Study material START
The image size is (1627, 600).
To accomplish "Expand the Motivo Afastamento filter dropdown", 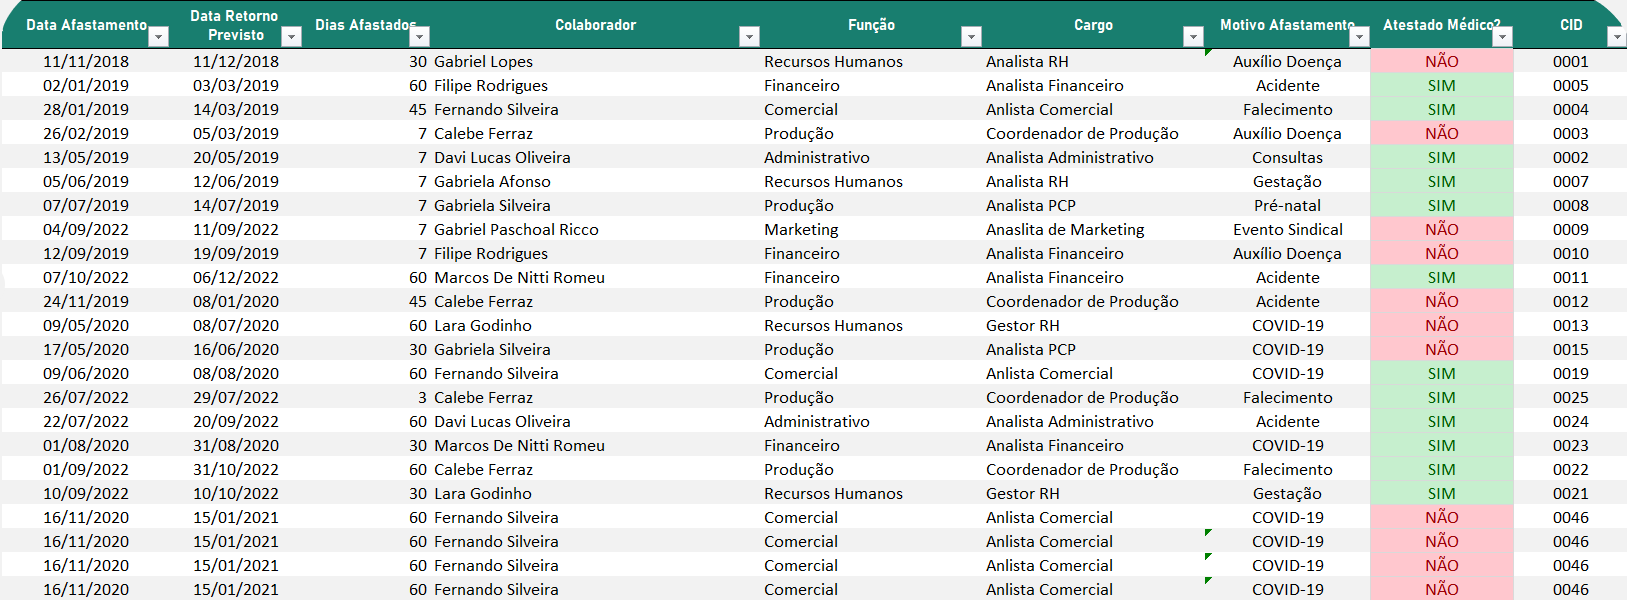I will [x=1358, y=37].
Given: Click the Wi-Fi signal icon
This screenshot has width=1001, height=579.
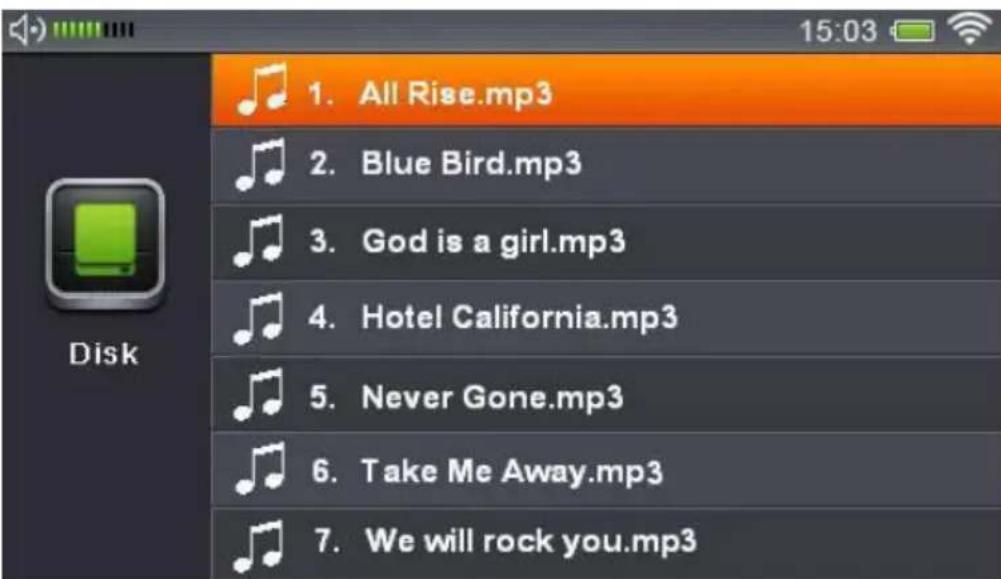Looking at the screenshot, I should (x=969, y=29).
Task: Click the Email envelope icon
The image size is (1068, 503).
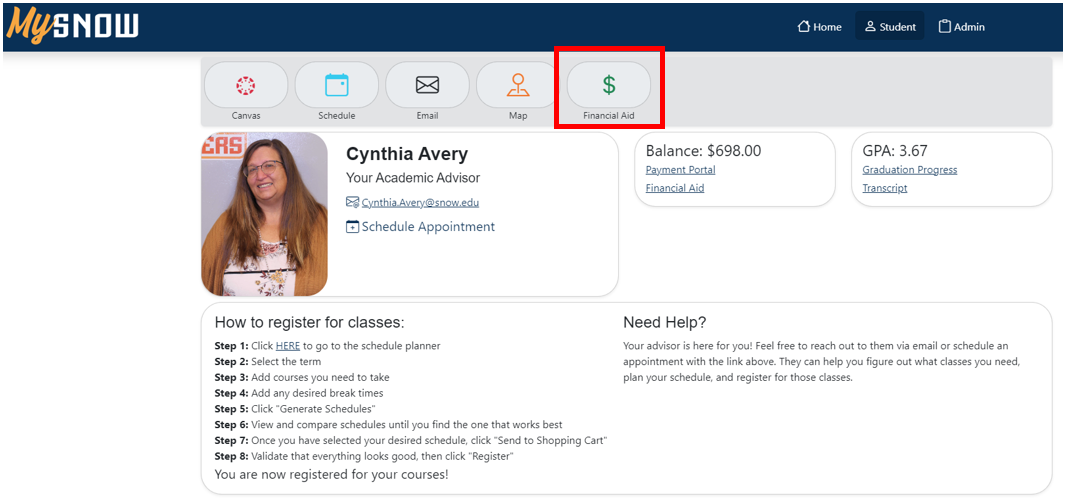Action: click(x=427, y=86)
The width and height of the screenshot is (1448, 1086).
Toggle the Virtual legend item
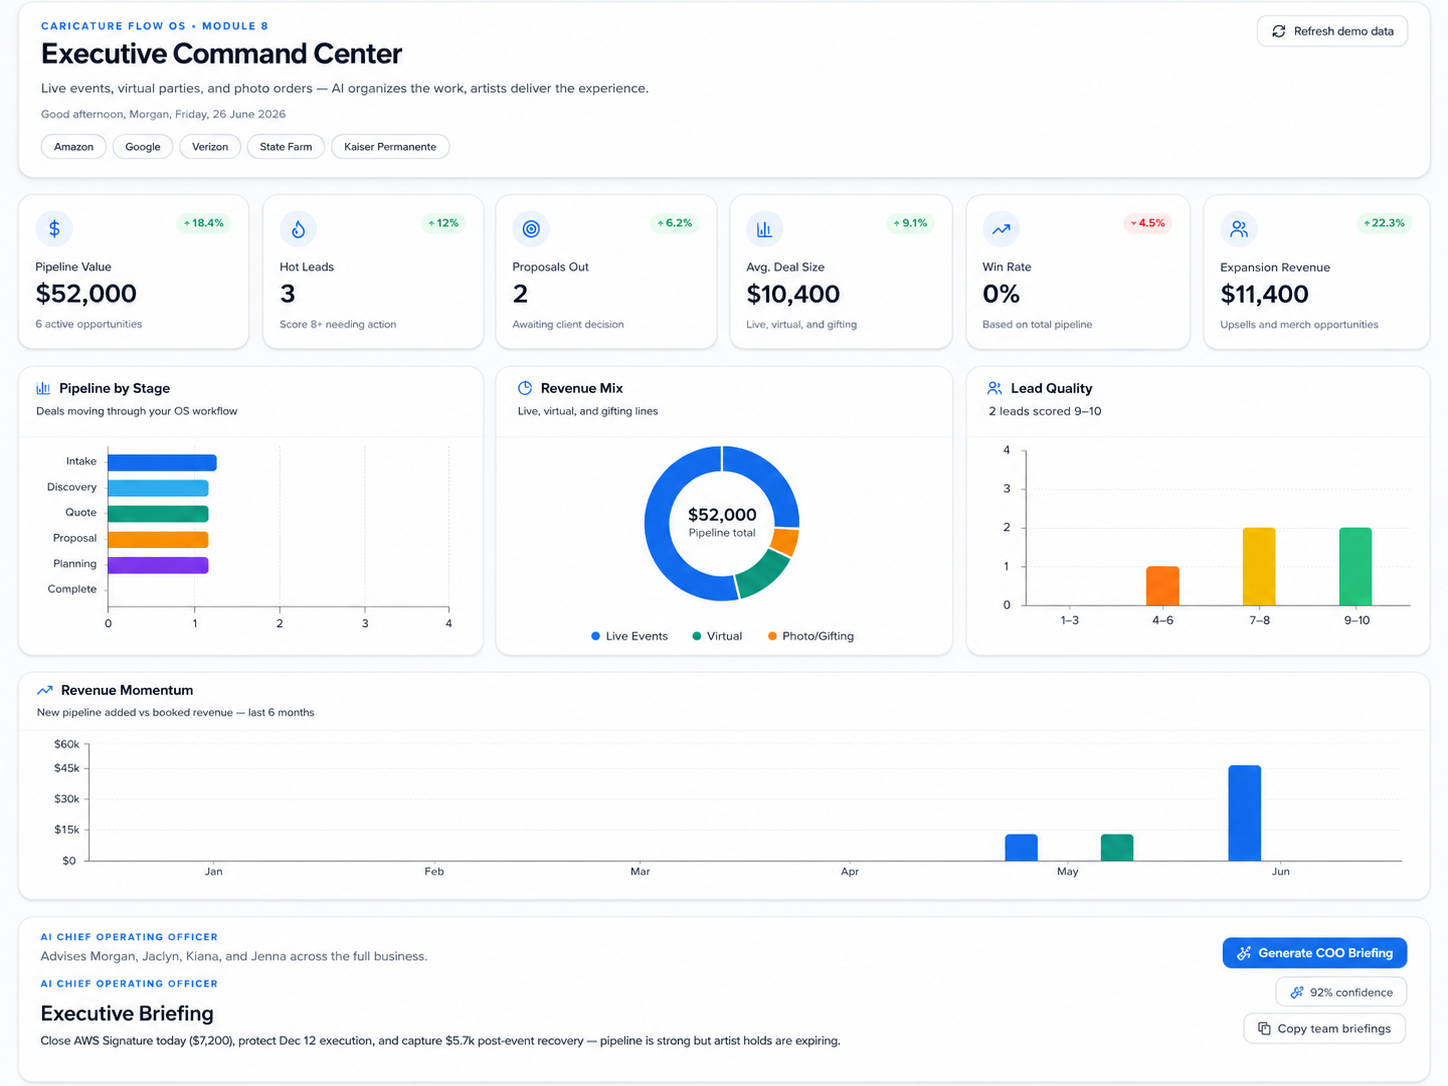tap(717, 636)
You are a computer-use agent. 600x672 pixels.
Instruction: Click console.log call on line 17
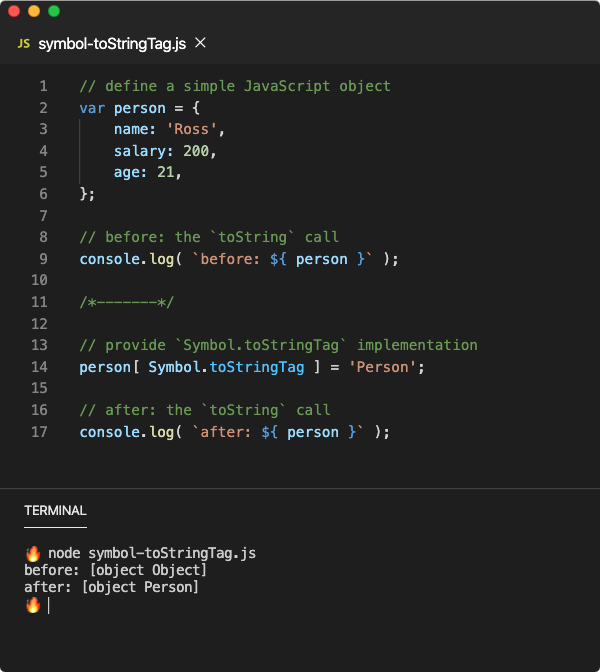pos(127,432)
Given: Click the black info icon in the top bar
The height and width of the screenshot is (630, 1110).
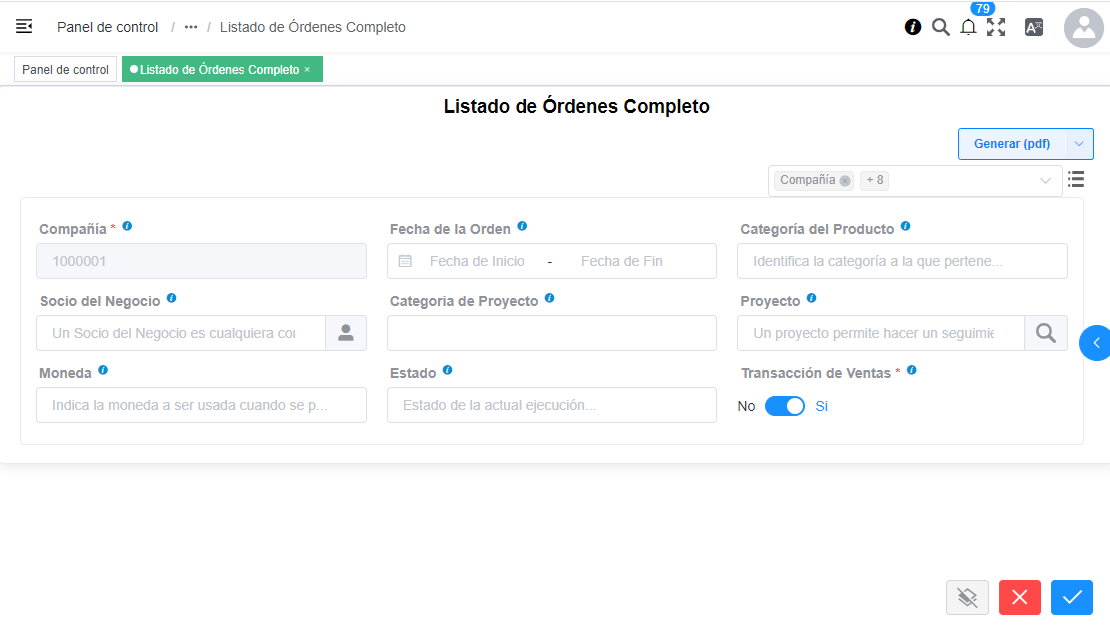Looking at the screenshot, I should click(x=912, y=27).
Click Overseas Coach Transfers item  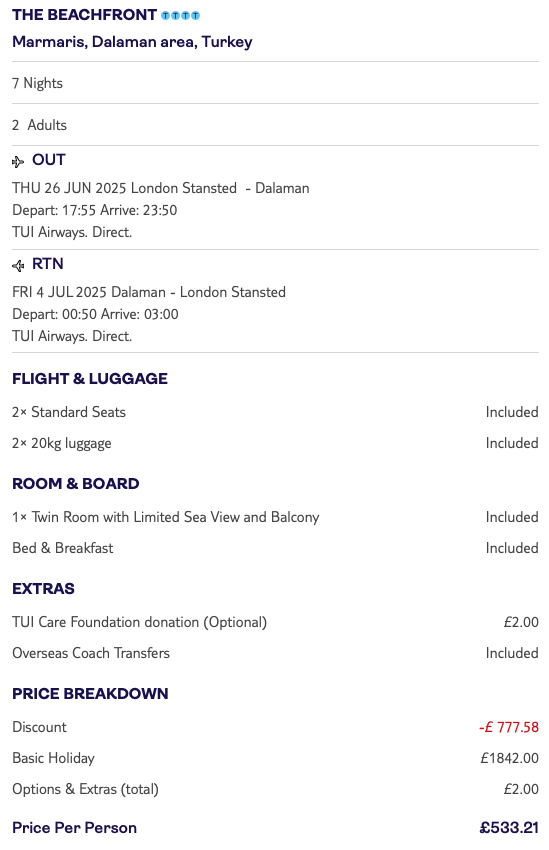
Study material END
- Problem description: Leave the pictures out and copy exactly the lines from the one that holds "The height and" through the last line of the material.

- Task output:
The height and width of the screenshot is (630, 1110).
Looking at the screenshot, I should click(x=912, y=27).
Click Overseas Coach Transfers item  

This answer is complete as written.